Diminishing CO2-driven gains in water-use efficiency of global forests

There is broad consensus that, via changes in stomatal conductance, plants moderate the exchanges of water and carbon between the biosphere and atmosphere, playing a major role in global hydroclimate. Tree rings record atmospheric CO2 concentration (c(a)) and its isotopic composition (C-13/C-12)-mediated by stomatal and photosynthetic influences-that can be expressed in terms of intrinsic water-use efficiency (W). Here, we compile a global W dataset based on 422 tree-ring isotope series and report that W increased with c(a) over the twentieth century, but the rates of increase (dW/dc(a)) declined by half.
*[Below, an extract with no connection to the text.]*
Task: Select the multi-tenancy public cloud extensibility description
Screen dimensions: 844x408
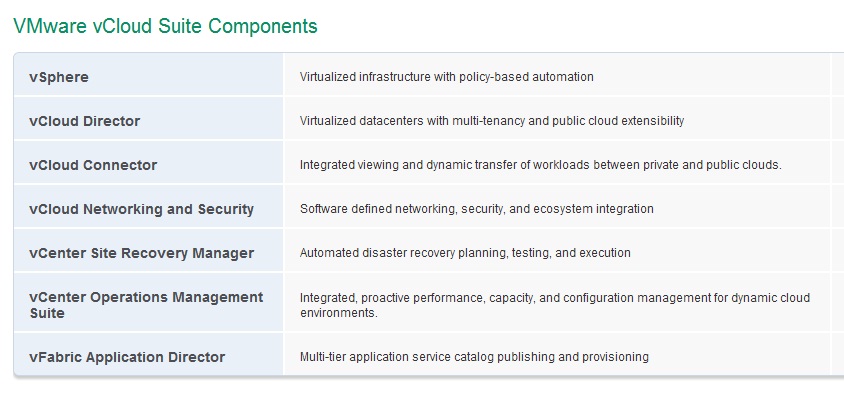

Angiosperms contributed more than gymnosperms to the slowdown, and in recent decades, dW/dc(a) for angiosperms was close to zero. dW/dc(a) varies widely across climatic regions and reflects pauses in emissions during the Great Depression and after World War II. There is strong spatial variability in climate forcing via an increasing W, which is weakening globally with time. Under rising CO2, most plants constrict their stomata, lose less water via transpiration and photosynthesize more efficiently. A global dataset of tree-ring isotope measurements reveals a slowdown in water-use efficiency gains over the twentieth century, with marked spatiotemporal variability.